## Your task
For this exercise, output every line of the data as it stands.

## Dataset entries
Segment Open

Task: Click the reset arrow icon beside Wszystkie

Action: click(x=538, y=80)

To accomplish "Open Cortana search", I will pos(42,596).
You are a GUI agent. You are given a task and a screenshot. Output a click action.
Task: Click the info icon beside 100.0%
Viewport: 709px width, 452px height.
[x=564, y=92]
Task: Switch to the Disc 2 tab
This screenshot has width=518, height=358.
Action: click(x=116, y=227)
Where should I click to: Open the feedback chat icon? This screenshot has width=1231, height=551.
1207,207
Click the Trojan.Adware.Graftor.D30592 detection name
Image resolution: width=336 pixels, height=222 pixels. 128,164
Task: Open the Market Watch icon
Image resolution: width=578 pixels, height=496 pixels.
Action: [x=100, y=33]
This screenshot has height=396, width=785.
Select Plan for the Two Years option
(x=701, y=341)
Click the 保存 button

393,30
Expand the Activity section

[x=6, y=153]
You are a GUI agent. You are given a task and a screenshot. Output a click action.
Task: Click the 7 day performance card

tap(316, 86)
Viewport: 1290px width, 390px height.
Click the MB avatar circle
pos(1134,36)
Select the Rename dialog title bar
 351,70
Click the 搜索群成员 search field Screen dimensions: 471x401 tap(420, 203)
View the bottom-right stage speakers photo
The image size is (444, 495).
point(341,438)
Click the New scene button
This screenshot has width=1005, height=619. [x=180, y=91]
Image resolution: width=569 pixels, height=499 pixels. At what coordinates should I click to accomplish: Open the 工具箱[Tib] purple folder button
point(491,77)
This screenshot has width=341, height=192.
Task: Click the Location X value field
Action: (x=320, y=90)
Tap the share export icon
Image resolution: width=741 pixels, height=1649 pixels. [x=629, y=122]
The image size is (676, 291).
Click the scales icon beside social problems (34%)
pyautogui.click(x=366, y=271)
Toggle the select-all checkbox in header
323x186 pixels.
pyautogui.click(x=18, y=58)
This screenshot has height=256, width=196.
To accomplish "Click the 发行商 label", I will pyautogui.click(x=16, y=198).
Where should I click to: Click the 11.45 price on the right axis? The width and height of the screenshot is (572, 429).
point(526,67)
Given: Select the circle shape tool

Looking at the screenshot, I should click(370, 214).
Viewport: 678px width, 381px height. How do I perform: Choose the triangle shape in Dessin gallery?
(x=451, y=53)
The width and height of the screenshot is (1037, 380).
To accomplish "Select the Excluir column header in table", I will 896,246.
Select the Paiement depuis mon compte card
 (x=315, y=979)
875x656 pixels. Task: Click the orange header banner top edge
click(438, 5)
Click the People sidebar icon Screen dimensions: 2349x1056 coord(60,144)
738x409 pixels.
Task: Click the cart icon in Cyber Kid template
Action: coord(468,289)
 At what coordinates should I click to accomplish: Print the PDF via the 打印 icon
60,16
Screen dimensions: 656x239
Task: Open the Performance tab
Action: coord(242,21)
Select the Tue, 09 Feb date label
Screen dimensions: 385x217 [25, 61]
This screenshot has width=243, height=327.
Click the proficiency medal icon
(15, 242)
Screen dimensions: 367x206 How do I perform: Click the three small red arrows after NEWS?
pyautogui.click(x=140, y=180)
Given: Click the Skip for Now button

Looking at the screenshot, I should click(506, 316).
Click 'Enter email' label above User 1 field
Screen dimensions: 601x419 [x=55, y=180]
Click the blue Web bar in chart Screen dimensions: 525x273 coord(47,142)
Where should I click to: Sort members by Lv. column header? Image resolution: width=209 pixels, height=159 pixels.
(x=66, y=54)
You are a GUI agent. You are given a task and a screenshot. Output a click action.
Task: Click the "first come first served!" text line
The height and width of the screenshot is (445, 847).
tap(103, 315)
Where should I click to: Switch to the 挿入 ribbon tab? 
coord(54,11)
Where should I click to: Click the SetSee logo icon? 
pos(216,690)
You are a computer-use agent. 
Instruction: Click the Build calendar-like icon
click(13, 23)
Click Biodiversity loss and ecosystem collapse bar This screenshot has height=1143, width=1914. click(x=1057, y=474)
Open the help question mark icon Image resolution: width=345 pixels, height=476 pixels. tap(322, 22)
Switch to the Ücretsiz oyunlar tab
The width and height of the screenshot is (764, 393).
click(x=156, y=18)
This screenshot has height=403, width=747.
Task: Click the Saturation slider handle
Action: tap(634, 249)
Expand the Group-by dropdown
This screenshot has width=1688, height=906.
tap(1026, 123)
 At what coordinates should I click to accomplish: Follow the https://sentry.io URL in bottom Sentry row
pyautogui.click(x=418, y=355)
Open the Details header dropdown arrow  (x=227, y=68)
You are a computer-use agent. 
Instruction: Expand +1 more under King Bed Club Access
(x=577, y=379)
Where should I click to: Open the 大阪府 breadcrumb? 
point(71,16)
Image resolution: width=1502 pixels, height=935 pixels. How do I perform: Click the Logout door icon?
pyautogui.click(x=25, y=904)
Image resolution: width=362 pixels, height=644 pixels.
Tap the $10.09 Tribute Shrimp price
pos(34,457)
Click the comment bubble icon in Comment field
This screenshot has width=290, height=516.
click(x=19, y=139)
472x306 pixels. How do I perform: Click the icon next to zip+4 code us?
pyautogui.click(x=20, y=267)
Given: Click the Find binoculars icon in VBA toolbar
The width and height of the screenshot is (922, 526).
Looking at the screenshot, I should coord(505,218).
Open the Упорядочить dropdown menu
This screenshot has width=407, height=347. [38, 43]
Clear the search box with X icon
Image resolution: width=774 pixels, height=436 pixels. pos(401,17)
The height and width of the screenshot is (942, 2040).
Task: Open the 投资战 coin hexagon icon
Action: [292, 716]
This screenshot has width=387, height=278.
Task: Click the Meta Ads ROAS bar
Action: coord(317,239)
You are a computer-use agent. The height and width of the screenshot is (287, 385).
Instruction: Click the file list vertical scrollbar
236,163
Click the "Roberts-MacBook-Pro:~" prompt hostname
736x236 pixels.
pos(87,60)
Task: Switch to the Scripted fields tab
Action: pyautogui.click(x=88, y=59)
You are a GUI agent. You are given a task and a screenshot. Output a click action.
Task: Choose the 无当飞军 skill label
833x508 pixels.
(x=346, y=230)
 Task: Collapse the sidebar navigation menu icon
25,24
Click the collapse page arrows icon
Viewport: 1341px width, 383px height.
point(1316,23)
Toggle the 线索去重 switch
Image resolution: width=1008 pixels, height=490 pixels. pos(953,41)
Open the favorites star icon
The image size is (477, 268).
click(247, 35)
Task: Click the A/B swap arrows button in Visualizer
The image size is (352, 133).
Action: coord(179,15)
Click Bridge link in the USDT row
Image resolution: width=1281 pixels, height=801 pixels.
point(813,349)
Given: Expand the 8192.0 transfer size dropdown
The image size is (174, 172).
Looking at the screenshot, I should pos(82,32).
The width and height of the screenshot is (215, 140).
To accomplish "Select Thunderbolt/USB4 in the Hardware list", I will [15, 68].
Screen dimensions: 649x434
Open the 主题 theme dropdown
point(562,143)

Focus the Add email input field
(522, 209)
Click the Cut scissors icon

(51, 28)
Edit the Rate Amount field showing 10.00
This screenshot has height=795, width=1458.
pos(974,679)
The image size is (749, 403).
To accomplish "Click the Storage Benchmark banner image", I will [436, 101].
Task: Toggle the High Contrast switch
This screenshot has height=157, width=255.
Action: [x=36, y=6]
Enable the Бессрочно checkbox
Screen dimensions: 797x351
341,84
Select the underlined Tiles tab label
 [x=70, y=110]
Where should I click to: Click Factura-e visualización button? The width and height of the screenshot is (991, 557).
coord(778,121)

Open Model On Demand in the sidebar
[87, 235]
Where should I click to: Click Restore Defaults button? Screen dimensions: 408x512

Segment Closed

## Task answer
Task: Click the reset arrow icon beside Wszystkie

Action: click(x=538, y=80)

To accomplish "Open Cortana search", I will pos(42,596).
You are a GUI agent. You are given a task and a screenshot. Output a click action.
Task: Click the info icon beside 100.0%
Viewport: 709px width, 452px height.
[x=564, y=92]
Task: Switch to the Disc 2 tab
This screenshot has width=518, height=358.
Action: click(x=116, y=227)
Where should I click to: Open the feedback chat icon? This screenshot has width=1231, height=551.
1207,207
Click the Trojan.Adware.Graftor.D30592 detection name
Image resolution: width=336 pixels, height=222 pixels. 128,164
Task: Open the Market Watch icon
Image resolution: width=578 pixels, height=496 pixels.
Action: [x=100, y=33]
This screenshot has height=396, width=785.
Select Plan for the Two Years option
(x=701, y=341)
Click the 保存 button

393,30
Expand the Activity section

[x=6, y=153]
You are a GUI agent. You are given a task and a screenshot. Output a click action.
Task: Click the 7 day performance card

tap(316, 86)
Viewport: 1290px width, 390px height.
Click the MB avatar circle
pos(1134,36)
Select the Rename dialog title bar
 351,70
Click the 搜索群成员 search field Screen dimensions: 471x401 tap(420, 203)
View the bottom-right stage speakers photo
The image size is (444, 495).
point(341,438)
Click the New scene button
This screenshot has width=1005, height=619. [x=180, y=91]
Image resolution: width=569 pixels, height=499 pixels. At what coordinates should I click to accomplish: Open the 工具箱[Tib] purple folder button
point(491,77)
This screenshot has width=341, height=192.
Task: Click the Location X value field
Action: (x=320, y=90)
Tap the share export icon
Image resolution: width=741 pixels, height=1649 pixels. [x=629, y=122]
The image size is (676, 291).
Click the scales icon beside social problems (34%)
pyautogui.click(x=366, y=271)
Toggle the select-all checkbox in header
323x186 pixels.
pyautogui.click(x=18, y=58)
This screenshot has height=256, width=196.
To accomplish "Click the 发行商 label", I will pyautogui.click(x=16, y=198).
Where should I click to: Click the 11.45 price on the right axis? The width and height of the screenshot is (572, 429).
point(526,67)
Given: Select the circle shape tool

Looking at the screenshot, I should click(370, 214).
Viewport: 678px width, 381px height. How do I perform: Choose the triangle shape in Dessin gallery?
(x=451, y=53)
The width and height of the screenshot is (1037, 380).
To accomplish "Select the Excluir column header in table", I will 896,246.
Select the Paiement depuis mon compte card
 (x=315, y=979)
875x656 pixels. Task: Click the orange header banner top edge
click(438, 5)
Click the People sidebar icon Screen dimensions: 2349x1056 coord(60,144)
738x409 pixels.
Task: Click the cart icon in Cyber Kid template
Action: coord(468,289)
 At what coordinates should I click to accomplish: Print the PDF via the 打印 icon
60,16
Screen dimensions: 656x239
Task: Open the Performance tab
Action: coord(242,21)
Select the Tue, 09 Feb date label
Screen dimensions: 385x217 [25, 61]
This screenshot has width=243, height=327.
Click the proficiency medal icon
(15, 242)
Screen dimensions: 367x206 How do I perform: Click the three small red arrows after NEWS?
pyautogui.click(x=140, y=180)
Given: Click the Skip for Now button

Looking at the screenshot, I should click(506, 316).
Click 'Enter email' label above User 1 field
Screen dimensions: 601x419 [x=55, y=180]
Click the blue Web bar in chart Screen dimensions: 525x273 coord(47,142)
Where should I click to: Sort members by Lv. column header? Image resolution: width=209 pixels, height=159 pixels.
(x=66, y=54)
You are a GUI agent. You are given a task and a screenshot. Output a click action.
Task: Click the "first come first served!" text line
The height and width of the screenshot is (445, 847).
tap(103, 315)
Where should I click to: Switch to the 挿入 ribbon tab? 
coord(54,11)
Where should I click to: Click the SetSee logo icon? 
pos(216,690)
You are a computer-use agent. 
Instruction: Click the Build calendar-like icon
click(13, 23)
Click Biodiversity loss and ecosystem collapse bar This screenshot has height=1143, width=1914. click(x=1057, y=474)
Open the help question mark icon Image resolution: width=345 pixels, height=476 pixels. tap(322, 22)
Switch to the Ücretsiz oyunlar tab
The width and height of the screenshot is (764, 393).
click(x=156, y=18)
This screenshot has height=403, width=747.
Task: Click the Saturation slider handle
Action: tap(634, 249)
Expand the Group-by dropdown
This screenshot has width=1688, height=906.
tap(1026, 123)
 At what coordinates should I click to accomplish: Follow the https://sentry.io URL in bottom Sentry row
pyautogui.click(x=418, y=355)
Open the Details header dropdown arrow  (x=227, y=68)
You are a computer-use agent. 
Instruction: Expand +1 more under King Bed Club Access
(x=577, y=379)
Where should I click to: Open the 大阪府 breadcrumb? 
point(71,16)
Image resolution: width=1502 pixels, height=935 pixels. How do I perform: Click the Logout door icon?
pyautogui.click(x=25, y=904)
Image resolution: width=362 pixels, height=644 pixels.
Tap the $10.09 Tribute Shrimp price
pos(34,457)
Click the comment bubble icon in Comment field
This screenshot has width=290, height=516.
click(x=19, y=139)
472x306 pixels. How do I perform: Click the icon next to zip+4 code us?
pyautogui.click(x=20, y=267)
Given: Click the Find binoculars icon in VBA toolbar
The width and height of the screenshot is (922, 526).
Looking at the screenshot, I should coord(505,218).
Open the Упорядочить dropdown menu
This screenshot has width=407, height=347. [38, 43]
Clear the search box with X icon
Image resolution: width=774 pixels, height=436 pixels. pos(401,17)
The height and width of the screenshot is (942, 2040).
Task: Open the 投资战 coin hexagon icon
Action: [292, 716]
This screenshot has width=387, height=278.
Task: Click the Meta Ads ROAS bar
Action: coord(317,239)
You are a computer-use agent. The height and width of the screenshot is (287, 385).
Instruction: Click the file list vertical scrollbar
236,163
Click the "Roberts-MacBook-Pro:~" prompt hostname
736x236 pixels.
pos(87,60)
Task: Switch to the Scripted fields tab
Action: pyautogui.click(x=88, y=59)
You are a GUI agent. You are given a task and a screenshot. Output a click action.
Task: Choose the 无当飞军 skill label
833x508 pixels.
(x=346, y=230)
 Task: Collapse the sidebar navigation menu icon
25,24
Click the collapse page arrows icon
Viewport: 1341px width, 383px height.
point(1316,23)
Toggle the 线索去重 switch
Image resolution: width=1008 pixels, height=490 pixels. pos(953,41)
Open the favorites star icon
The image size is (477, 268).
click(247, 35)
Task: Click the A/B swap arrows button in Visualizer
The image size is (352, 133).
Action: coord(179,15)
Click Bridge link in the USDT row
Image resolution: width=1281 pixels, height=801 pixels.
point(813,349)
Given: Expand the 8192.0 transfer size dropdown
The image size is (174, 172).
Looking at the screenshot, I should pos(82,32).
The width and height of the screenshot is (215, 140).
To accomplish "Select Thunderbolt/USB4 in the Hardware list", I will [15, 68].
Screen dimensions: 649x434
Open the 主题 theme dropdown
point(562,143)

Focus the Add email input field
(522, 209)
Click the Cut scissors icon

(51, 28)
Edit the Rate Amount field showing 10.00
This screenshot has height=795, width=1458.
pos(974,679)
The image size is (749, 403).
To accomplish "Click the Storage Benchmark banner image", I will [436, 101].
Task: Toggle the High Contrast switch
This screenshot has height=157, width=255.
Action: [x=36, y=6]
Enable the Бессрочно checkbox
Screen dimensions: 797x351
341,84
Select the underlined Tiles tab label
 [x=70, y=110]
Where should I click to: Click Factura-e visualización button? The width and height of the screenshot is (991, 557).
coord(778,121)

Open Model On Demand in the sidebar
[87, 235]
Where should I click to: Click Restore Defaults button? Screen dimensions: 408x512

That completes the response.